The lawsuit calls for the VA to respond within 30 days. When reached for comment, the administration said it “does not comment on potential or pending litigation.”

In 2016, TAVA submitted a formal petition requesting that gender-confirmation surgeries be recognized as “medically necessary” and provided to veterans. The VA currently provides other non-surgical gender-affirming care, including hormone therapy, voice training, gender-affirming prosthetics, pre- and post-operative care and support groups.

Eshler said that transgender people serve in the military at higher rates than their cisgender counterparts, but are far less likely to use VA facilities for health care due to harassment, stigma and a lack of resources. Though data is incomplete, studies estimate that trans men and women are two to three times more likely to join the military. Yet, Eshler said only 6.25 percent of transgender veterans use the VA health care system.

“We don’t have trust in the VA,” Eshler said. “They don’t even follow their own directives. There’s countless stories: the VA misgendering people, no consistency in care across facilities, no national line where they take or even track complaints.”

Natalie Kastner, a Texas-based transgender veteran, said she could have died on March 5, 2022, because she felt like there were no other options for her: The VA did not provide gender-confirmation surgery, and civilian care would have cost about $60,000 out-of-pocket. So she took matters into her own hands.

“I woke up, and I was feeling gender dysphoric,” Kastner said. “I walked into my bathroom with a paring knife and a pair of scissors, laid myself in the tub,” and attempted to perform surgery on herself.

She cleaned up the bathroom and went back to bed, only to be woken up later by her cat.
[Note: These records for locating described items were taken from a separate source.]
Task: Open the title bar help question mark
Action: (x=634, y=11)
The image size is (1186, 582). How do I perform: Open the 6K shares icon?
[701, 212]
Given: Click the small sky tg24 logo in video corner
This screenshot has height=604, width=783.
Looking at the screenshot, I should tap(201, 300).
Seeing that she was still bleeding profusely, despite feeling no pain, Kastner said she drove herself to the closest emergency room, where it was discovered she had cut through an artery.
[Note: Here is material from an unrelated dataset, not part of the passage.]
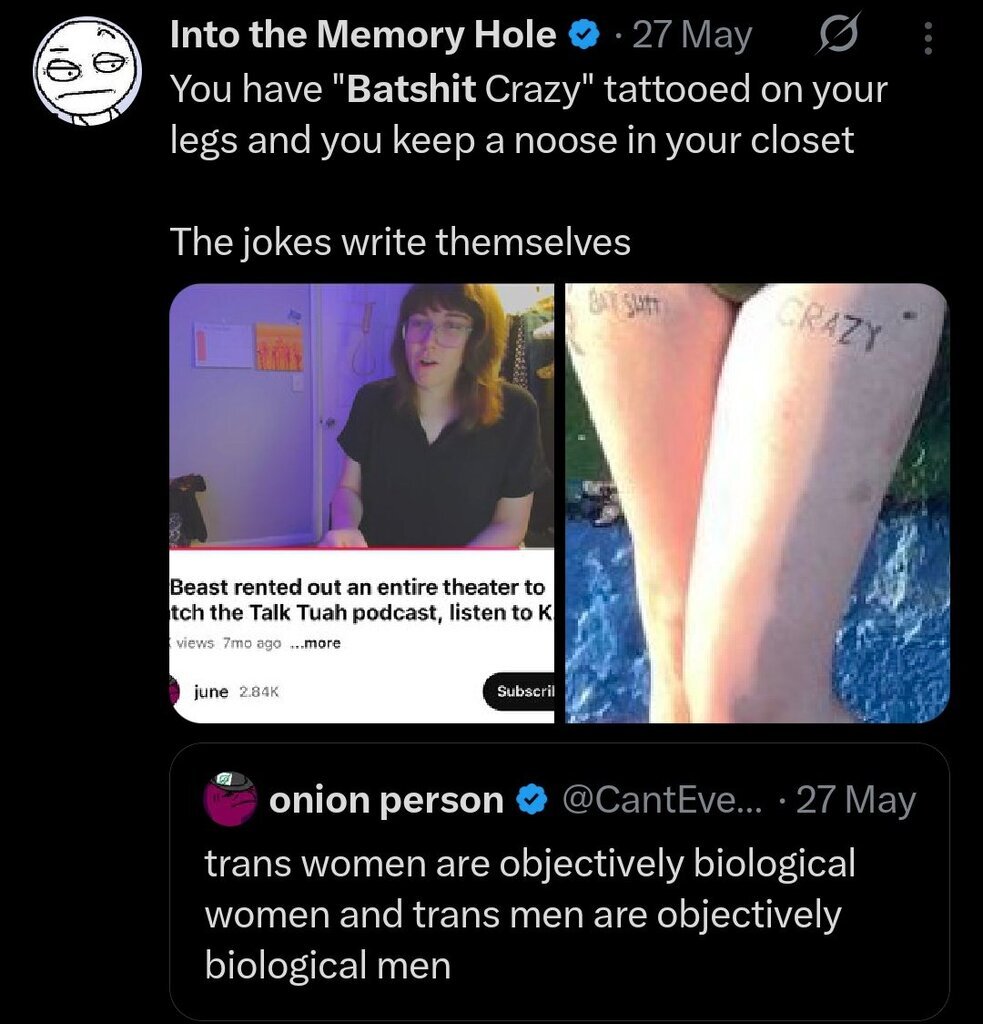The width and height of the screenshot is (983, 1024).
Task: Open the Into the Memory Hole display name
Action: tap(362, 36)
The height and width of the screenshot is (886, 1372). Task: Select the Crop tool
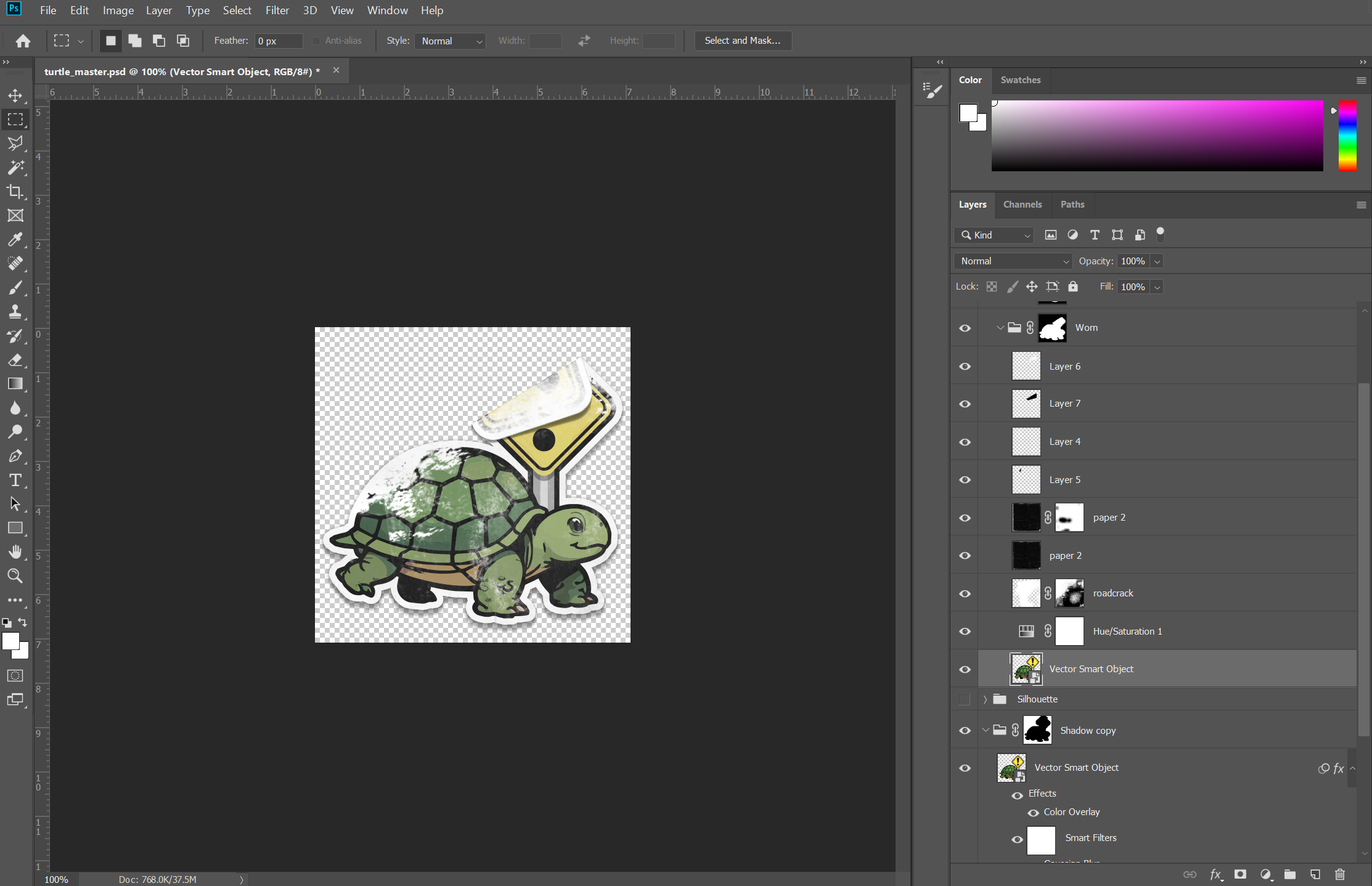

“I did this to fix my body,” said Kastner, who served from 2006 to 2008 before she was honorably discharged due to a back fracture. “I didn’t want to die. I have an ex-wife and two children that I care for deeply, and I never want to leave them like that. But that night, my gender dysphoria became too much, and I broke.”

Transgender veterans are more at risk of suicide than the transgender community and the veteran community at large. Veterans already have a suicide rate more than 57 percent higher than civilians, according to the Centers for Disease Control and Prevention. And about 40 percent of transgender people in the United States attempt to take their own lives at least once in their life, compared to .07 percent of all adults. But transgender veterans are more than 20 times more likely than other veterans to experience “suicide-related events,” according to a 2023 peer-reviewed study published in The Cureus Journal of Medical Science.

“Surgeries save lives,” said Kastner, now 39 and a member of TAVA. “With access to the surgery, I would have waited. I would have had hope.”

She emphasized the difference that would have made for her health — and why it matters to veterans.

“The VA says they will serve those who have served,” Kastner said. “By not providing these surgeries, they’re letting us die. How is that serving those who have served?”